第71話「囲碁との出会い」

 行きつけのモスバーガーは日曜の昼どきということでかなり混んでいたが、なんとか席を確保できた。

 カップラーメンだけでは足りなかったので、ポテトLサイズとモスシェイク(バニラ味)を購入する。まだ十三時過ぎなのでゆっくり休める。


 静かな場所でひとり物思いにふけることが幸福だという事実は、光蟲にルノアールという神聖な場所を教えてもらって気付いた。しかし、静かでなくともこうして一人、自身と接点を持つ人間がいない環境で心身を休めることに安心感を覚えるのは子どものころからであった。
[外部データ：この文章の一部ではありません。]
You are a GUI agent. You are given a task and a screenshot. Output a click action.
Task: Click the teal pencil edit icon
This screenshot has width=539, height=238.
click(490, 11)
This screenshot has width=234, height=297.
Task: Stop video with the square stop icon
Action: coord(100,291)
 芝居のほうはもう動きも台詞も不安な箇所はなかったため、台本は開かず、代わりにランドセルから級位者向けの囲碁の問題集を取り出す。


 囲碁に初めて出会ったのは、小学一年生の時だった。

 母がその頃一年ほど、株式会社ユーキャンの一事業部門である日本囲碁連盟の事務のアルバイトをしており、そこでルールを覚えてきた。

 母は出身大学のわりに――大妻女子大学は歴史があり決して悪い大学ではないものの、偏差値は決して高い部類ではない――比較的幅広いジャンルにおける教養を有しているし、物事に対する自分なりの見解の持ち方という観点から見てもそれなりに怜悧れいりな部類の人間だと感じているが、囲碁についてはまったくの素人だった。

 日本囲碁連盟で働くまでは五目並べとの区別さえついておらず、それどころか囲碁イコール五目並べという誤った認識を持っており、「五目並べにプロがあるのね」なんて奇想天外ともいえる思い込みをしていたというのだから、なかなかどうして愉快な側面を有しているものだ。


 母が職場から借りてきた入門用のビデオを観て、私は囲碁のルールを知った。

 特に進んで観始めたわけではなく、何気なく母が再生したものを眺めていたが、アニメのようなキャラクター数名による簡素なストーリー仕立てになっており、小学一年生でも取っつきやすいものであった。それを二、三度観るうちにだいたいのルールを理解し、母と九路盤で対局できるくらいの棋力――と呼べるほどのものではなく入門レベルであったが――に達した。母は五目並べと囲碁の区別は付くようになったものの、囲碁のセンスはまるでなく、私と通算十局以上は打ったはずだが一度も勝てなかった。


 翌年の六月、梅雨入りとともにアルバイトの契約が終了し、母はユーキャンを退職した。

 囲碁は当時からそれなりに面白く感じていたが、継続的に行うという発想はなく、母の退職とともに自然と日常から離れていった。